- _Aim of the exercise_
From the entries below, please output exactly the lines starting at the one containing "Toggle the Вкл state for pen 5" and ending at the one containing "Viewport: 757px width, 628px height.", both included.

Items from a dataset:
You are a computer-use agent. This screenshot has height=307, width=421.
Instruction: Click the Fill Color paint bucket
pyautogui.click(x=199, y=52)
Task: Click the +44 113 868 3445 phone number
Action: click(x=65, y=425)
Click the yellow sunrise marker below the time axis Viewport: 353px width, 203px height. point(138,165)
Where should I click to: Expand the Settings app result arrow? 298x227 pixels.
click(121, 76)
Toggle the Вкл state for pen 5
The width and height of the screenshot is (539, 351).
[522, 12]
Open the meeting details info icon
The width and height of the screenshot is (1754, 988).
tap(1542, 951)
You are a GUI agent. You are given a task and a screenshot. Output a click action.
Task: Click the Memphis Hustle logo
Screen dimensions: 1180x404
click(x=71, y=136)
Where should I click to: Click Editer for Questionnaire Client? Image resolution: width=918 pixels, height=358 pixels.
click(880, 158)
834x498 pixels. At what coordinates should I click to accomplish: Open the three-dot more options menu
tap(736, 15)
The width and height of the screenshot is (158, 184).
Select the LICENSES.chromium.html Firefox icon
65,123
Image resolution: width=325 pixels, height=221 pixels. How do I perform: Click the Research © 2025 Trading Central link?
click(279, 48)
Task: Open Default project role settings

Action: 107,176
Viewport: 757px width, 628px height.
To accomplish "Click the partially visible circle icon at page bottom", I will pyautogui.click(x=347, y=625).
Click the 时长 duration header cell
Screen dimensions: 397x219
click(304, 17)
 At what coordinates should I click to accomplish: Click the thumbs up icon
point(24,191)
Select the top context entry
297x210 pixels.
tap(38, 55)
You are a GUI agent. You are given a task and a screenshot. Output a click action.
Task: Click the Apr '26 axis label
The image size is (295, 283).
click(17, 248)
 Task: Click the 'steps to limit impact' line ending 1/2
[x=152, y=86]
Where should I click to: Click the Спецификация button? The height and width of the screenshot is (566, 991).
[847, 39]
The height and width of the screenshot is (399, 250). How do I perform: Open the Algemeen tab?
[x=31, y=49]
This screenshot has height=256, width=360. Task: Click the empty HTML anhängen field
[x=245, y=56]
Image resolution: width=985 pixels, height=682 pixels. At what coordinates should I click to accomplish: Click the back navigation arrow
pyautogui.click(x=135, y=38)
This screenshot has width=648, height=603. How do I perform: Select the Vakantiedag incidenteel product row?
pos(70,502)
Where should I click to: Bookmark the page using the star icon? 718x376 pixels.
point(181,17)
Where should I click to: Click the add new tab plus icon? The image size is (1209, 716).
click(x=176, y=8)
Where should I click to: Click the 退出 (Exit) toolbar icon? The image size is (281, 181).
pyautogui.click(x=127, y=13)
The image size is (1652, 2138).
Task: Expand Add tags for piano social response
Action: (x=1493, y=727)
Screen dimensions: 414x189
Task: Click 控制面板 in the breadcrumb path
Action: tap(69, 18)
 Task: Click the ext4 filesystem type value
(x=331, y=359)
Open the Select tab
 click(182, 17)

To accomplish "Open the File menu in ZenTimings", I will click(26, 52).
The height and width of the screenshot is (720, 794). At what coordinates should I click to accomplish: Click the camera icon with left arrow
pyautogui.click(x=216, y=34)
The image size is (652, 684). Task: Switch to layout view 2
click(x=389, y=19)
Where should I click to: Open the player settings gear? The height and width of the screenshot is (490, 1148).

- _Answer box_
Toggle the Вкл state for pen 5
The width and height of the screenshot is (539, 351).
[522, 12]
Open the meeting details info icon
The width and height of the screenshot is (1754, 988).
tap(1542, 951)
You are a GUI agent. You are given a task and a screenshot. Output a click action.
Task: Click the Memphis Hustle logo
Screen dimensions: 1180x404
click(x=71, y=136)
Where should I click to: Click Editer for Questionnaire Client? Image resolution: width=918 pixels, height=358 pixels.
click(880, 158)
834x498 pixels. At what coordinates should I click to accomplish: Open the three-dot more options menu
tap(736, 15)
The width and height of the screenshot is (158, 184).
Select the LICENSES.chromium.html Firefox icon
65,123
Image resolution: width=325 pixels, height=221 pixels. How do I perform: Click the Research © 2025 Trading Central link?
click(279, 48)
Task: Open Default project role settings

Action: 107,176
Viewport: 757px width, 628px height.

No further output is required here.